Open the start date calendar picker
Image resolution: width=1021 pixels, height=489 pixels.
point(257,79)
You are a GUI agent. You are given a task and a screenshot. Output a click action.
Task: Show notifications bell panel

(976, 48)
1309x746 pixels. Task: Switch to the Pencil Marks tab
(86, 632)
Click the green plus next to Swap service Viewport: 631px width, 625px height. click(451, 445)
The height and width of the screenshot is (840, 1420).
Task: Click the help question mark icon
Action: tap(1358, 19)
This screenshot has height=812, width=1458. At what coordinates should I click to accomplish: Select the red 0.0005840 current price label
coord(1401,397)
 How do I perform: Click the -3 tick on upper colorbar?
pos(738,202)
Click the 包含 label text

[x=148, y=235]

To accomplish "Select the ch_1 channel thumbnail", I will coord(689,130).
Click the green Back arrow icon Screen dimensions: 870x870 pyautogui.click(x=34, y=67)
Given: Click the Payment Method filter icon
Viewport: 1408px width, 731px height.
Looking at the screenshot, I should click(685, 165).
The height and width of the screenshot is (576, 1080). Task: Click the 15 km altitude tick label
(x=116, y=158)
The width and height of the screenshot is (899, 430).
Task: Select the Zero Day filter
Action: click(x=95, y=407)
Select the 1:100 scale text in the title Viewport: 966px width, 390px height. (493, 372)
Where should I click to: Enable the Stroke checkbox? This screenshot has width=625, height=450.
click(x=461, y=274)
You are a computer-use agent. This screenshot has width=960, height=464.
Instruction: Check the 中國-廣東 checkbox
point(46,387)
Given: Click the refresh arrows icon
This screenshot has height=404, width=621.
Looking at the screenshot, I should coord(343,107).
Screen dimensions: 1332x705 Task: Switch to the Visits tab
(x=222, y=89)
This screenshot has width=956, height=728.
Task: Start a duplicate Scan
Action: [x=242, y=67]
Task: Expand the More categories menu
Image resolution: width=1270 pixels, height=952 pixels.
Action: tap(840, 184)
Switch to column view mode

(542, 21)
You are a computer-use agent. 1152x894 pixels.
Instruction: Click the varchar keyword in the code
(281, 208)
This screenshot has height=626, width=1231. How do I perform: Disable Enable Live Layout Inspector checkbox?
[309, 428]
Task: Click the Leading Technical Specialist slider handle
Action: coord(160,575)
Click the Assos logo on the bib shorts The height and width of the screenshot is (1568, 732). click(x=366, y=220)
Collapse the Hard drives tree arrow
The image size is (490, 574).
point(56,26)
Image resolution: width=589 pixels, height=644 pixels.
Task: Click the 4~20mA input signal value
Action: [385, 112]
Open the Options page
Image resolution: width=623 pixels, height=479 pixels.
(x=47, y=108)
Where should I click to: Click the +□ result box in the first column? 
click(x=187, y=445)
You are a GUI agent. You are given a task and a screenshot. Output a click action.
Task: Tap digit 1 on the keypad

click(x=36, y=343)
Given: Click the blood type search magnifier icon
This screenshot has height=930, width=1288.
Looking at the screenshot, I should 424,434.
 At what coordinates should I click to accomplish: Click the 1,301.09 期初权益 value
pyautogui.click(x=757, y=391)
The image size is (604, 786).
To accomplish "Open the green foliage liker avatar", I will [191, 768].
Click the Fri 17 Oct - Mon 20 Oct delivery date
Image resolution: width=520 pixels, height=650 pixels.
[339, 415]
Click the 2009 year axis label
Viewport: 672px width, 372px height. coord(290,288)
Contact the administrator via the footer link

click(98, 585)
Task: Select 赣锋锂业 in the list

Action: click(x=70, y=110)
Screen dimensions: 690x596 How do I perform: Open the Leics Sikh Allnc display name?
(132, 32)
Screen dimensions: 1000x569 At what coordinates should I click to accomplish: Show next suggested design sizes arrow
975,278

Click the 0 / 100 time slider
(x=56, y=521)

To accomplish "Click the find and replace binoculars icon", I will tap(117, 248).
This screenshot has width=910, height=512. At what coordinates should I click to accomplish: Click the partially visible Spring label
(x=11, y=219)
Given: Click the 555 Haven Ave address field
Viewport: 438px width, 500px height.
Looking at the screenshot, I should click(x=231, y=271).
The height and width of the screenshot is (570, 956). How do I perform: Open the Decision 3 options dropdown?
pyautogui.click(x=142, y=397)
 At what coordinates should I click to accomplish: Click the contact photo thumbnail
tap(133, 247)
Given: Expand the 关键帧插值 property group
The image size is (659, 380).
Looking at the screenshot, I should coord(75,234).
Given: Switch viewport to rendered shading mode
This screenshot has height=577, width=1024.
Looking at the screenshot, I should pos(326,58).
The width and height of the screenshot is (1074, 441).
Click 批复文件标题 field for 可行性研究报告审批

What you will do
Each line of the listing has to be repeated exactly in the reply.

Result of the task
Open the start date calendar picker
Image resolution: width=1021 pixels, height=489 pixels.
point(257,79)
You are a GUI agent. You are given a task and a screenshot. Output a click action.
Task: Show notifications bell panel

(976, 48)
1309x746 pixels. Task: Switch to the Pencil Marks tab
(86, 632)
Click the green plus next to Swap service Viewport: 631px width, 625px height. click(451, 445)
The height and width of the screenshot is (840, 1420).
Task: Click the help question mark icon
Action: tap(1358, 19)
This screenshot has height=812, width=1458. At what coordinates should I click to accomplish: Select the red 0.0005840 current price label
coord(1401,397)
 How do I perform: Click the -3 tick on upper colorbar?
pos(738,202)
Click the 包含 label text

[x=148, y=235]

To accomplish "Select the ch_1 channel thumbnail", I will coord(689,130).
Click the green Back arrow icon Screen dimensions: 870x870 pyautogui.click(x=34, y=67)
Given: Click the Payment Method filter icon
Viewport: 1408px width, 731px height.
Looking at the screenshot, I should click(685, 165).
The height and width of the screenshot is (576, 1080). Task: Click the 15 km altitude tick label
(x=116, y=158)
The width and height of the screenshot is (899, 430).
Task: Select the Zero Day filter
Action: click(x=95, y=407)
Select the 1:100 scale text in the title Viewport: 966px width, 390px height. (493, 372)
Where should I click to: Enable the Stroke checkbox? This screenshot has width=625, height=450.
click(x=461, y=274)
You are a computer-use agent. This screenshot has width=960, height=464.
Instruction: Check the 中國-廣東 checkbox
point(46,387)
Given: Click the refresh arrows icon
This screenshot has height=404, width=621.
Looking at the screenshot, I should coord(343,107).
Screen dimensions: 1332x705 Task: Switch to the Visits tab
(x=222, y=89)
This screenshot has width=956, height=728.
Task: Start a duplicate Scan
Action: [x=242, y=67]
Task: Expand the More categories menu
Image resolution: width=1270 pixels, height=952 pixels.
Action: tap(840, 184)
Switch to column view mode

(542, 21)
You are a computer-use agent. 1152x894 pixels.
Instruction: Click the varchar keyword in the code
(281, 208)
This screenshot has height=626, width=1231. How do I perform: Disable Enable Live Layout Inspector checkbox?
[309, 428]
Task: Click the Leading Technical Specialist slider handle
Action: coord(160,575)
Click the Assos logo on the bib shorts The height and width of the screenshot is (1568, 732). click(x=366, y=220)
Collapse the Hard drives tree arrow
The image size is (490, 574).
point(56,26)
Image resolution: width=589 pixels, height=644 pixels.
Task: Click the 4~20mA input signal value
Action: [385, 112]
Open the Options page
Image resolution: width=623 pixels, height=479 pixels.
(x=47, y=108)
Where should I click to: Click the +□ result box in the first column? 
click(x=187, y=445)
You are a GUI agent. You are given a task and a screenshot. Output a click action.
Task: Tap digit 1 on the keypad

click(x=36, y=343)
Given: Click the blood type search magnifier icon
This screenshot has height=930, width=1288.
Looking at the screenshot, I should 424,434.
 At what coordinates should I click to accomplish: Click the 1,301.09 期初权益 value
pyautogui.click(x=757, y=391)
The image size is (604, 786).
To accomplish "Open the green foliage liker avatar", I will [191, 768].
Click the Fri 17 Oct - Mon 20 Oct delivery date
Image resolution: width=520 pixels, height=650 pixels.
[339, 415]
Click the 2009 year axis label
Viewport: 672px width, 372px height. coord(290,288)
Contact the administrator via the footer link

click(98, 585)
Task: Select 赣锋锂业 in the list

Action: click(x=70, y=110)
Screen dimensions: 690x596 How do I perform: Open the Leics Sikh Allnc display name?
(132, 32)
Screen dimensions: 1000x569 At what coordinates should I click to accomplish: Show next suggested design sizes arrow
975,278

Click the 0 / 100 time slider
(x=56, y=521)

To accomplish "Click the find and replace binoculars icon", I will tap(117, 248).
This screenshot has width=910, height=512. At what coordinates should I click to accomplish: Click the partially visible Spring label
(x=11, y=219)
Given: Click the 555 Haven Ave address field
Viewport: 438px width, 500px height.
Looking at the screenshot, I should click(x=231, y=271).
The height and width of the screenshot is (570, 956). How do I perform: Open the Decision 3 options dropdown?
pyautogui.click(x=142, y=397)
 At what coordinates should I click to accomplish: Click the contact photo thumbnail
tap(133, 247)
Given: Expand the 关键帧插值 property group
The image size is (659, 380).
Looking at the screenshot, I should coord(75,234).
Given: Switch viewport to rendered shading mode
This screenshot has height=577, width=1024.
Looking at the screenshot, I should pos(326,58).
The width and height of the screenshot is (1074, 441).
Click 批复文件标题 field for 可行性研究报告审批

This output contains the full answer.